You did it!
You did it! You did it!
You said that you would do it,
And indeed you did.
I thought that you would rue it;
I doubted you’d do it.
But now I must admit it
That succeed you did.
— With thanks to Lerner and Lowe and Ashley and Harvey and 23andMe and all of us…
Blame it on Harvey. It may be a real partnership between us, MPN patients, and 23andMe, but Harvey did it.
Think about it. If he didn’t have to go and get sick then his kid wouldn’t have had to figure out how she could help him and then we never would have had this amazing, breakthrough technology harnessed on our behalf.

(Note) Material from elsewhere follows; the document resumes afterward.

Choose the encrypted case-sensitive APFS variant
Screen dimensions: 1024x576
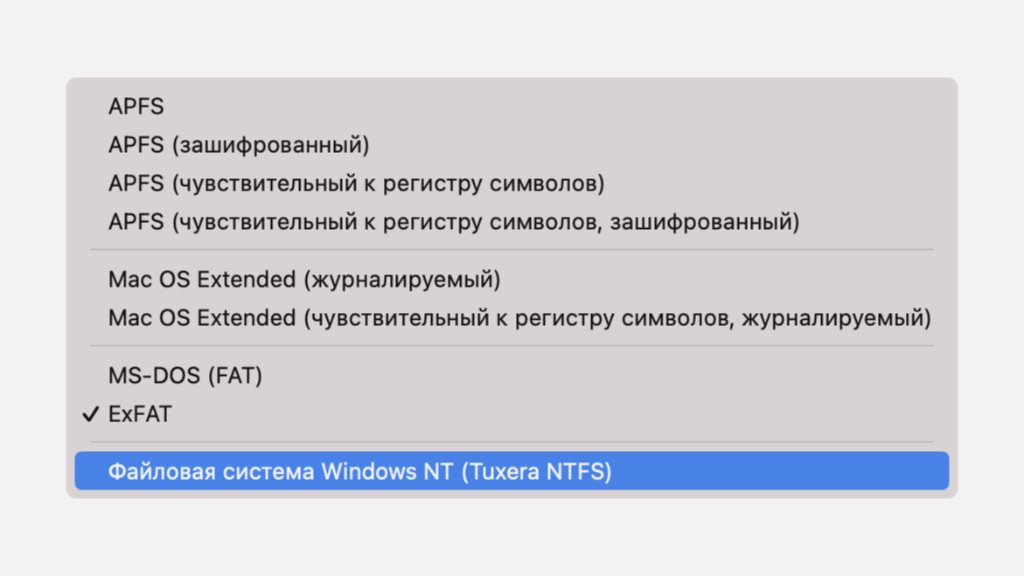453,222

But it all happened and now its done. The 23andMe MPN cohort (that’s us) has been assembled and is ready to get to work.
The MPN 23andMe cohort – 1000 of us — are coded, cross-referenced, SN(i)Pped and associated in the dynamic data base that will be used by researchers to crack the genetic code that brought us all together in this orphan disease. With some research initiatives now much cheaper and faster, we can start looking forward to fresh approaches to treating MPNs.
So, mark the date on your calendar. September 30, 2012. Or maybe it was the 29th? In any case it was September, the month for which so many have worked so hard to bring awareness of MPNs and MF in particular into public awareness.